> [Yapılacak görevler]:
- 1) Dine psikolojik bakış yazısında "Carl Gustav Jung: Psikoloji" ifadesinden "katkı sağladığını savunmuştur." ifadesine kadar uzanan bölümü hiçbir değişiklik yapmadan yazın.
- 2) Dine psikolojik bakış yazısında tırnak işaretleri içinde geçen ifadelerdeki "veya" dışındaki bütün sözcükleri sıralayın.
- 3) Lütfen dine psikolojik bakış yazısını son cümlesinden sonra devam ettirin.

> [Kaynak metin]:
================================

DİNE PSİKOLOJİK BİR BAKIŞ
Merhabalar! Bugün sizlerle din üzerine biraz konuşalım mı? Bu yazı içerisinde kendi görüşlerimden ziyade psikoloji dünyasının dine nasıl baktığı üzerine değineceğim. Din pek çok insanın hayatını etkileyen bir inanç sistemi olarak psikolojinin de incelediği bir alan olmuştur. Ancak psikoloji yapısı gereği dini “doğruluğu veya yanlışlığı” üzerinden değil “yararı veya zararı” üzerinden incelemiştir.
Öncelikle psikoloji dünyasına yön veren ünlü psikiyatristlerin görüşlerine bakalım isterseniz.
Carl Gustav Jung: Psikoloji dünyasında en çok eser veren psikiyatristlerden biridir. Kendisi din üzerine yazdığı çalışmalarda derinlemesine incelemeler yapmıştır. Dini bireylerin psikolojik bütünlüğünü destekleyen bir sistem olarak değerlendirmiştir. Dini ritüellerin bireyin kendi çatışmalarını anlamalarına yarayabilecek bir araç olduğunu belirtmiştir. Yani dinin insan hayatına olumlu etkileri olduğunu ve kişilerin kendilerini gerçekleştirme yolculuğuna katkı sağladığını savunmuştur.

================================

> [Sağlanan veriler]:
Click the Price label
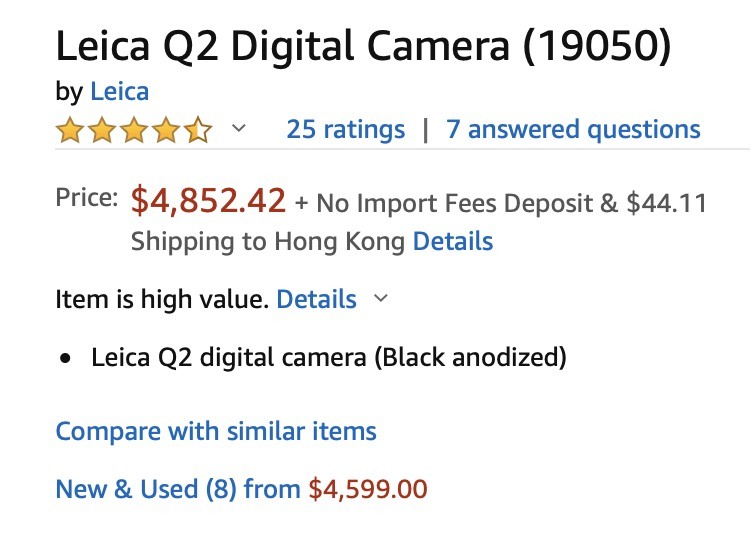The width and height of the screenshot is (752, 560). (x=87, y=199)
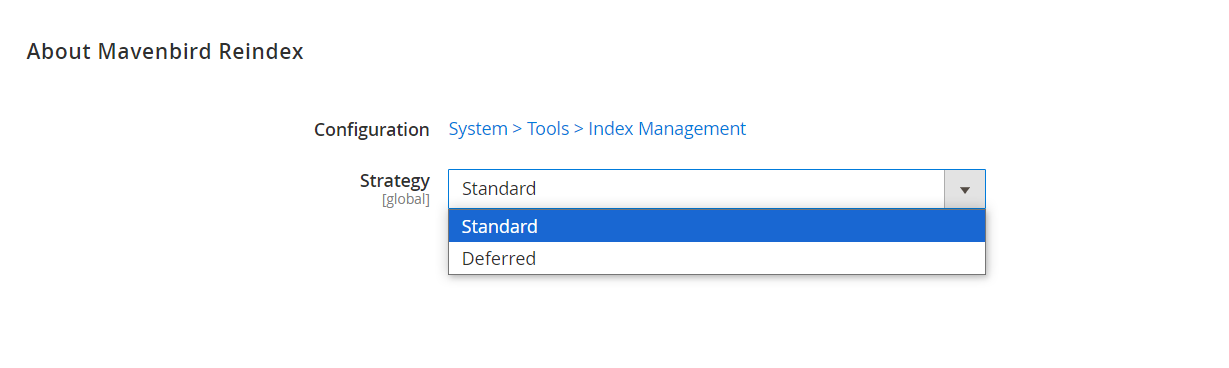Click the [global] scope label under Strategy

click(x=406, y=200)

================================

> [Beklenen yanıtlar]:
- 1)
Carl Gustav Jung: Psikoloji dünyasında en çok eser veren psikiyatristlerden biridir. Kendisi din üzerine yazdığı çalışmalarda derinlemesine incelemeler yapmıştır. Dini bireylerin psikolojik bütünlüğünü destekleyen bir sistem olarak değerlendirmiştir. Dini ritüellerin bireyin kendi çatışmalarını anlamalarına yarayabilecek bir araç olduğunu belirtmiştir. Yani dinin insan hayatına olumlu etkileri olduğunu ve kişilerin kendilerini gerçekleştirme yolculuğuna katkı sağladığını savunmuştur.

- 2) doğruluğu, yanlışlığı, yararı, zararı

- 3)
Sigmund Freud: Freud dine daha eleştirel bir şekilde yaklaşmıştır. Dinin bilinçdışında yatan korkuların ve arzuların bir yansıması olduğunu anlatmıştır. Dinin “kolektif bir nevroz” olduğunu ve kişilerin korkularıyla başa çıkabilmek için sığındığı bir savunma mekanizması olduğunu söylemiştir.
Viktor Frankl: Frankl’a göre yaşamın anlamını aramak insanlar için temel bir ihtiyaçtır. Din ise kişilerin yaşamının anlamını bulmalarına yarayacak bir araç olarak kullanılabilir. Bu sebeple dinin insanların hayatta kalmaya dair iradelerini ve umutlarını korumaya yarayan bir sistem olduğunu düşünmüştür.
Harold G. Koeing: Koeing yukarıdaki isimlerden farklı olarak hala hayatta olan çağdaş bir psikiyatristtir. Dinin sağladığı umut ve topluluk duygusunun kişiler için iyileştirici olduğunu düşünmektedir.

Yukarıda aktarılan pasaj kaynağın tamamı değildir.